*TRY IT:* For this exercise, write each entry below out precisely and omit the pictures.

Screenshot grounding data:
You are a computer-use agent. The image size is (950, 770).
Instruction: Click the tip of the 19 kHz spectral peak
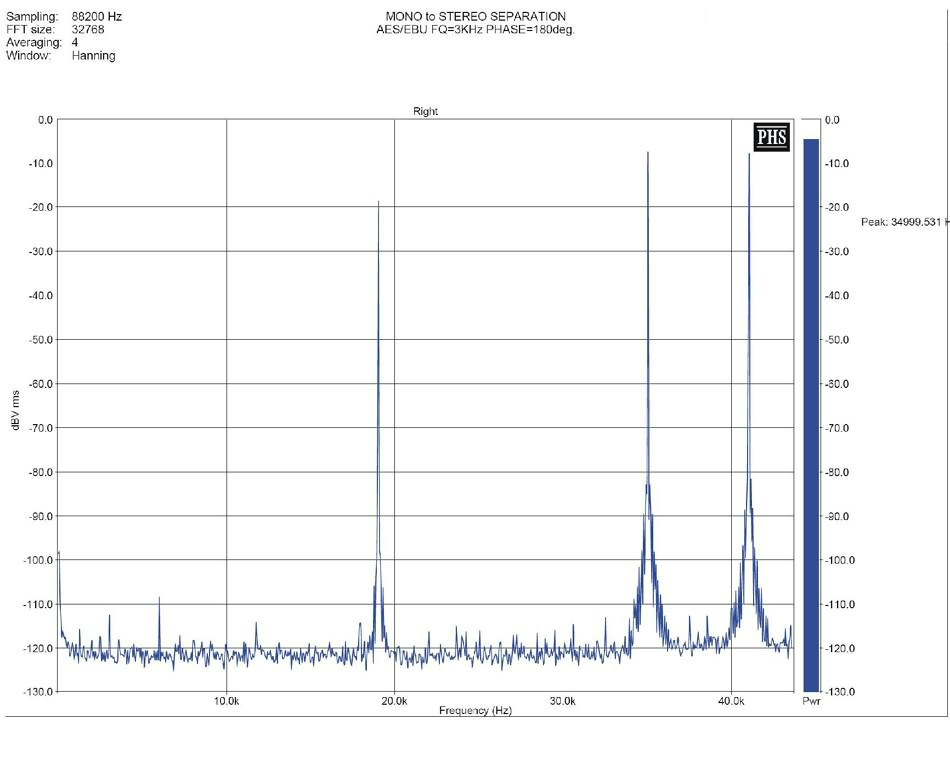coord(378,202)
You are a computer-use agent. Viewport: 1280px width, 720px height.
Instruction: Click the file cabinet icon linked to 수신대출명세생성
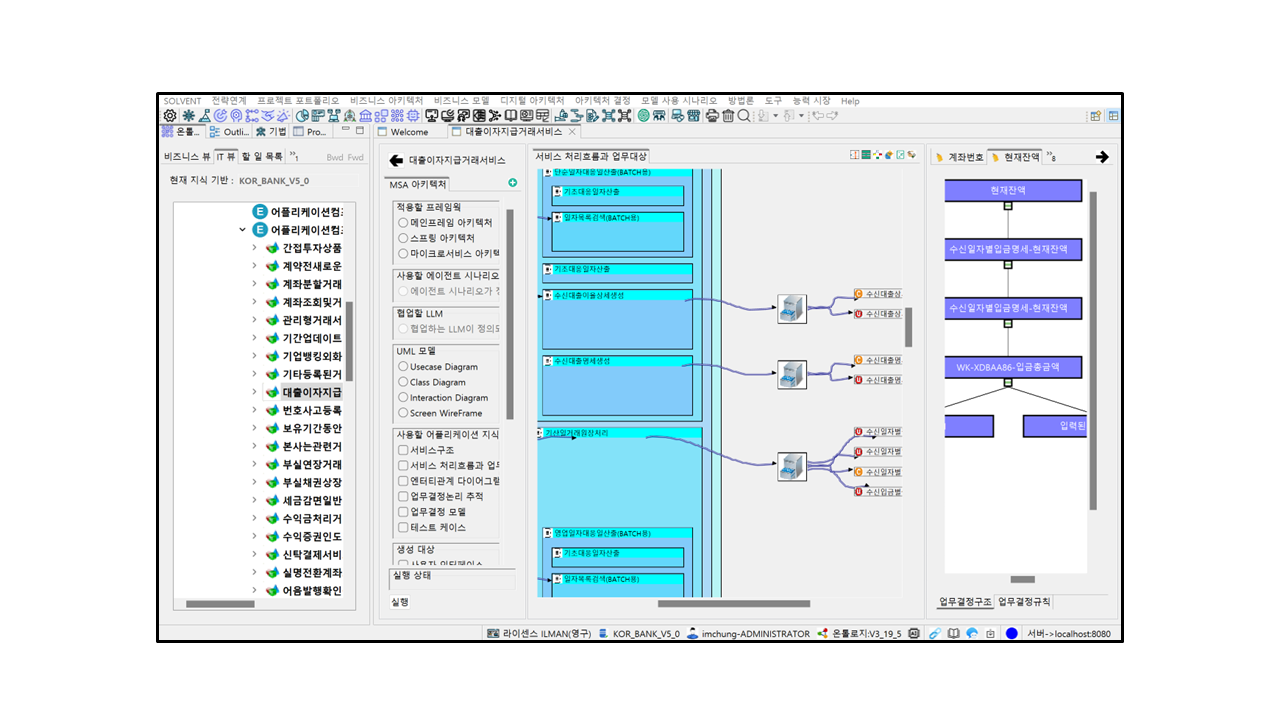792,374

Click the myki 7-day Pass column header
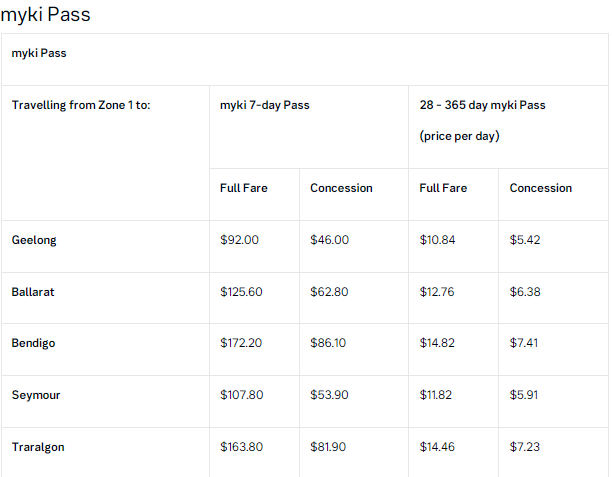(265, 105)
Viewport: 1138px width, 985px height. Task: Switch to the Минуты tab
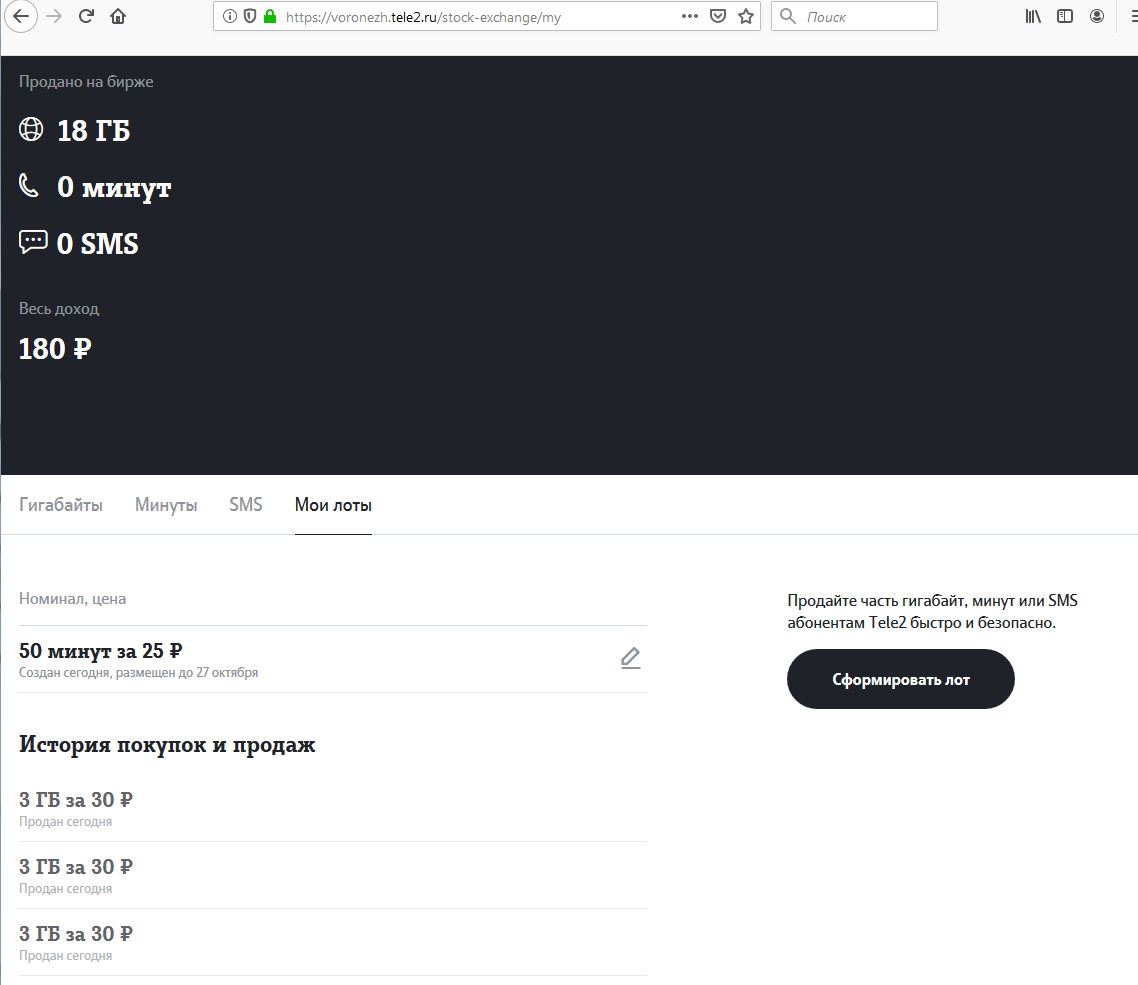point(166,504)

*RESULT:*
You are a computer-use agent. The image size is (950, 770).
Instruction: Click the tip of the 19 kHz spectral peak
coord(378,202)
You are a computer-use agent. Viewport: 1280px width, 720px height.
Instruction: Click the file cabinet icon linked to 수신대출명세생성
792,374

Click the myki 7-day Pass column header
(265, 105)
Viewport: 1138px width, 985px height. Task: Switch to the Минуты tab
point(166,504)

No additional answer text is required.